Using the American College of Surgeons’ National Trauma Data Bank, Dr. Sarwahi and his colleagues studied 34,563 pediatric patients (younger than 18 years) who sustained spinal fractures between 2009 and 2014. Many of the patients had multiple spinal fractures, with a total of 45,430 fractured vertebrae.
Overall, teenagers between age 15 and 17 years accounted for about 63 percent of spinal fractures, two-thirds of which occurred in MVAs. These findings show that around the time teens get their drivers’ license, drivers and passengers are at highest risk for MVA resulting in spinal fracture.
Fifty-eight percent of the injured patients were male. Pediatric spinal fractures were found to be most common in the South: 38 percent, probably due to a lack of public transport resulting in more vehicles on the road.
The study also shows the impact of seatbelt use on these devastating injuries. “Nearly two-thirds of pediatric spinal fractures sustained in MVAs occurred in children who did not use belts,” Dr. Sarwahi and co-authors write.
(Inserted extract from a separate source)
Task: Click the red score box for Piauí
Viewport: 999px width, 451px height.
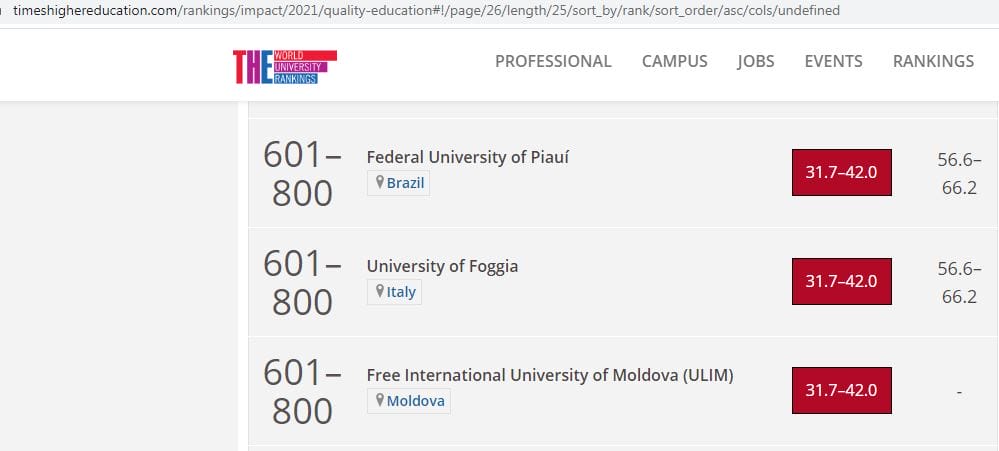Action: click(840, 172)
Without seatbelts, the risks of severe or multiple injuries and death are substantially increased, with a significantly increased death rate from 29.3 percent to 70.7 percent—more than doubled.
Data on seatbelt use was available for nearly 19,000 patients, with approximately two-thirds of patients (65.9 percent) unrestrained. Almost half (44.2 percent) of unrestrained patients in MVAs were teenagers. Despite a larger percentage of MVAs occurring in the South overall, the percentage of spinal fractures from MVAs for unrestrained drivers and passengers was similar across all regions of the United States; approximately two-thirds of all teenagers across all regions—Northeast, Midwest, West, South—involved in MVAs did not wear seatbelts. This demonstrates the universality of teenage risk-taking behavior and identifies at-risk groups for risk modification strategies.
When seatbelts were worn, the rate of spinal fractures was substantially lower for all drivers and passengers. Seatbelt use lowered the risk of death by more than 20 percent. For young patients in MVAs, wearing seatbelts was also associated with lower rates of multiple vertebral fractures, other types of fractures in addition to spinal fracture, and head and brain injury.
While the percentage of drivers wearing seatbelts has risen steadily over the years, adolescents and young adults remain less likely to use these lifesaving devices. Dr. Sarwahi and colleagues discuss targeted approaches using technology and media awareness campaigns to increase seatbelt use among young people, as well as studies showing the importance of societal and cultural norms related to seatbelts. The researchers conclude: “Ensuring our new, young drivers wear protective devices can greatly reduce morbidity/mortality associated with MVA and can help save lives, and spines.”